EXERCISE TASK: Rewrite every line of the material below, putting "Directive" in place of "Instruction" and leaving everything else the same. Omit the pictures from your answer.

RECORDS TO PROCESS:
....
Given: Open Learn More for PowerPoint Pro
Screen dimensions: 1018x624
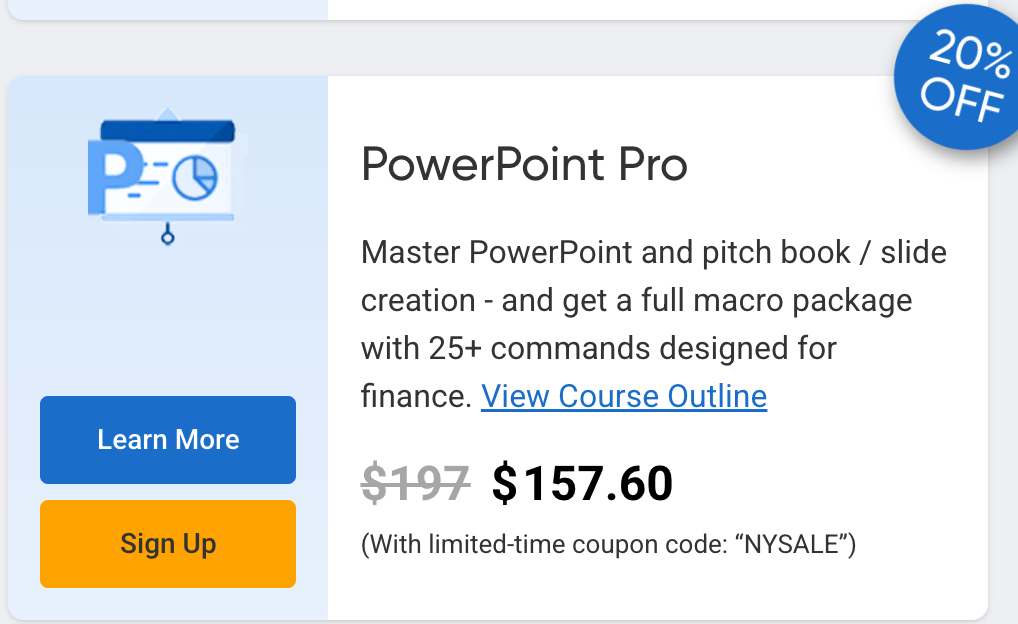Looking at the screenshot, I should pyautogui.click(x=168, y=440).
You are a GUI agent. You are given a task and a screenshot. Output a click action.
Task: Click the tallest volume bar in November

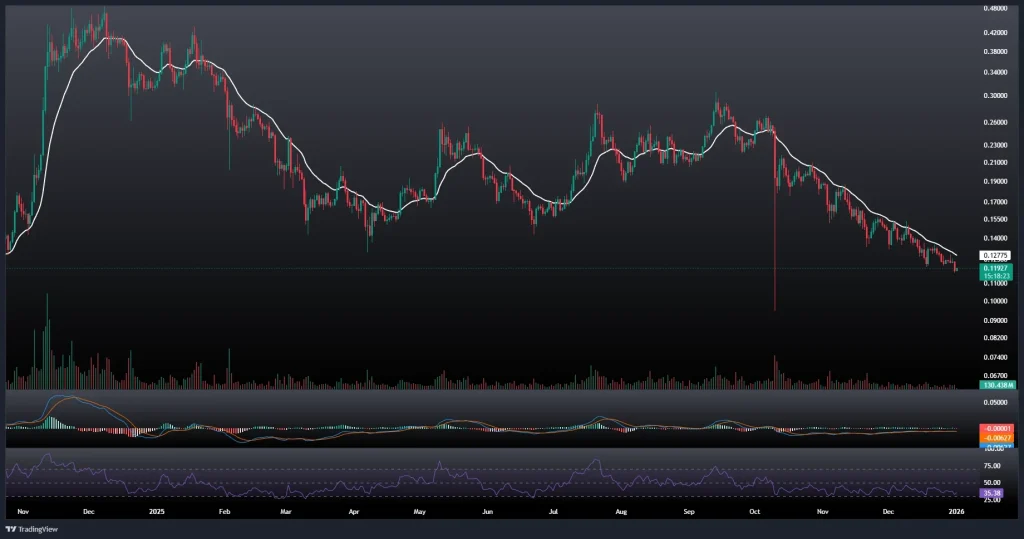pyautogui.click(x=47, y=340)
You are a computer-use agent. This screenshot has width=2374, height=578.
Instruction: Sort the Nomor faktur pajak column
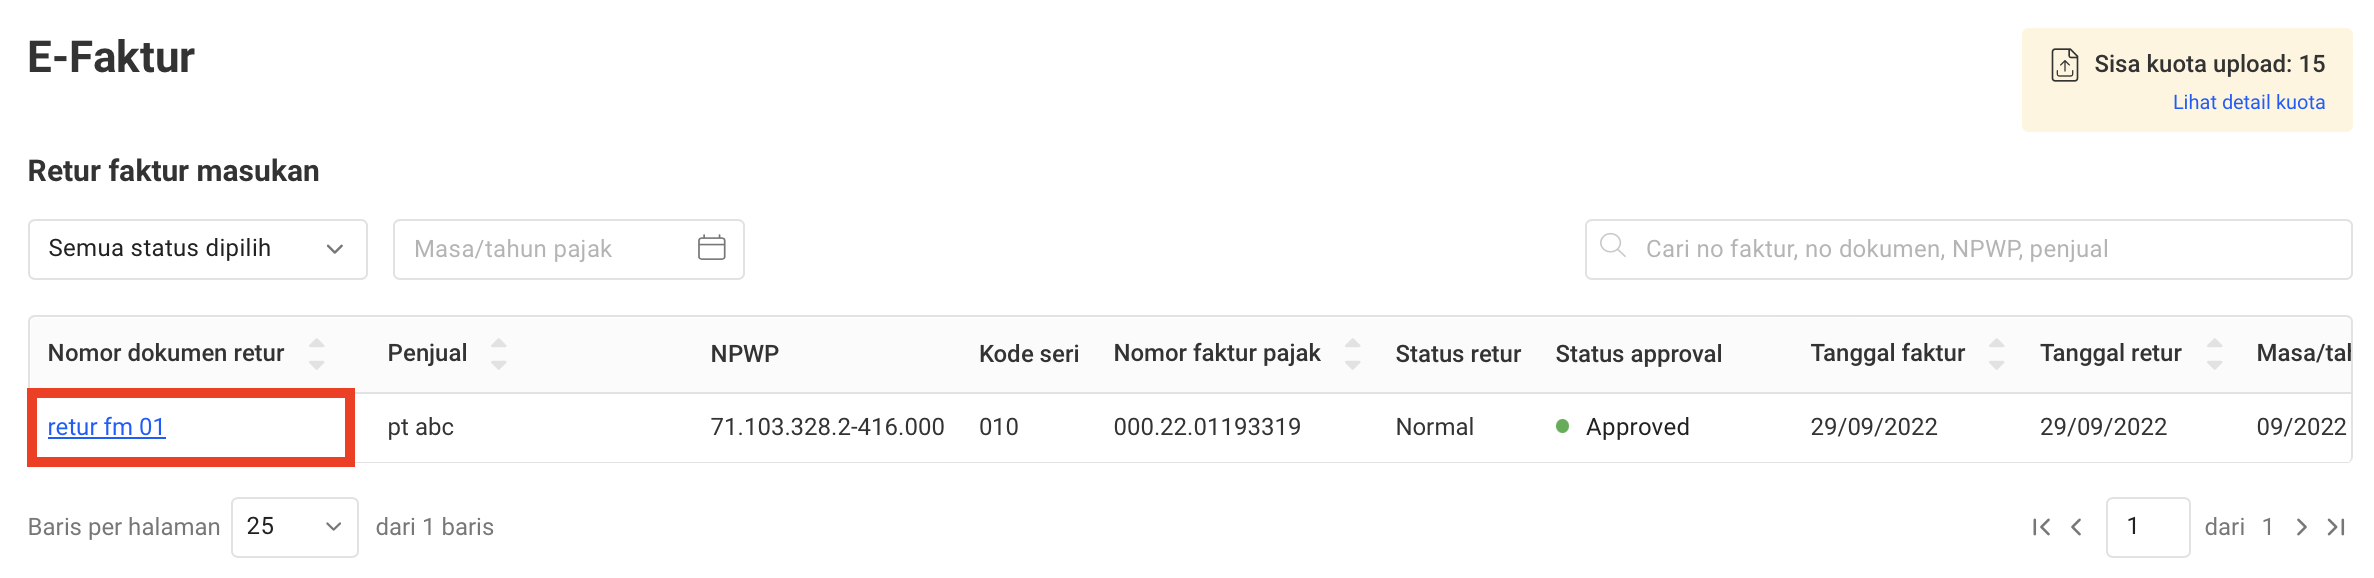point(1352,353)
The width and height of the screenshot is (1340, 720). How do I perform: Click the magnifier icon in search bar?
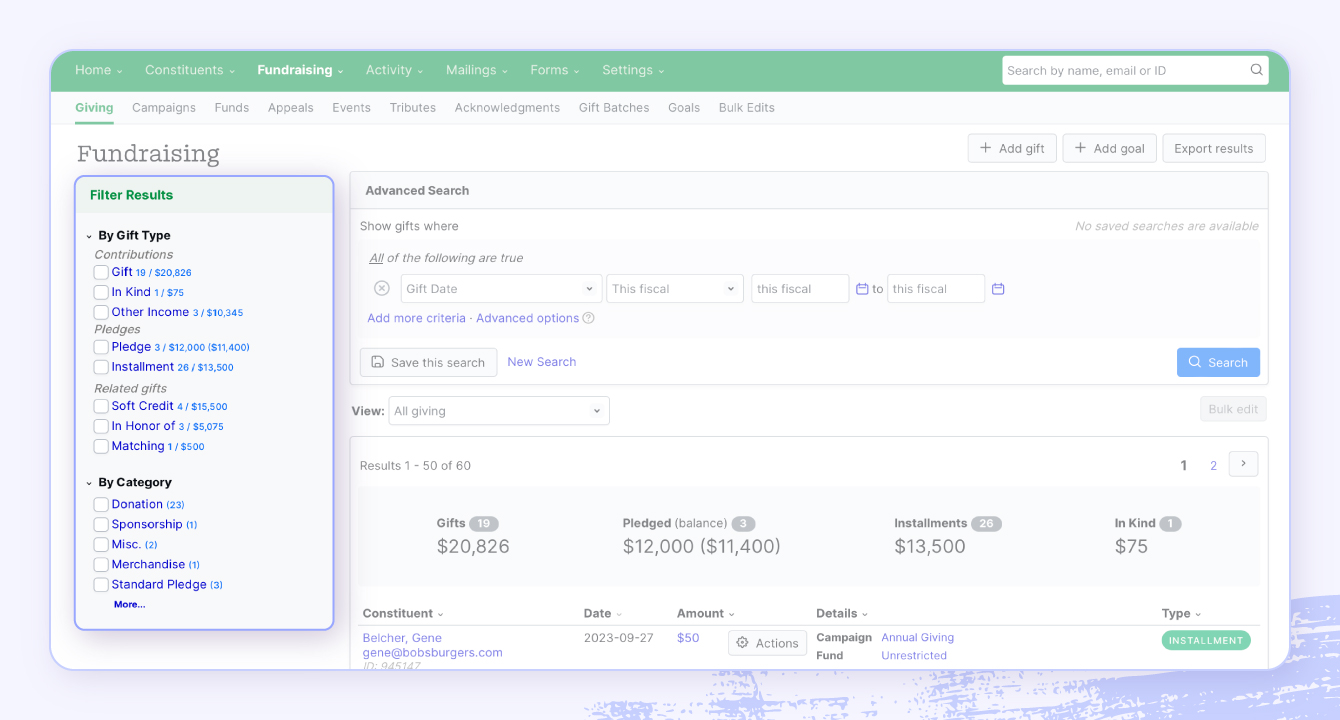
....
FULL OUTPUT:
Given: Open Learn More for PowerPoint Pro
Screen dimensions: 1018x624
Looking at the screenshot, I should pyautogui.click(x=168, y=440).
You are a GUI agent. You are given a task and a screenshot. Output a click action.
Task: Click the tallest volume bar in November

pyautogui.click(x=47, y=340)
You are a computer-use agent. This screenshot has width=2374, height=578.
Directive: Sort the Nomor faktur pajak column
point(1352,353)
The width and height of the screenshot is (1340, 720). How do I perform: Click the magnifier icon in search bar?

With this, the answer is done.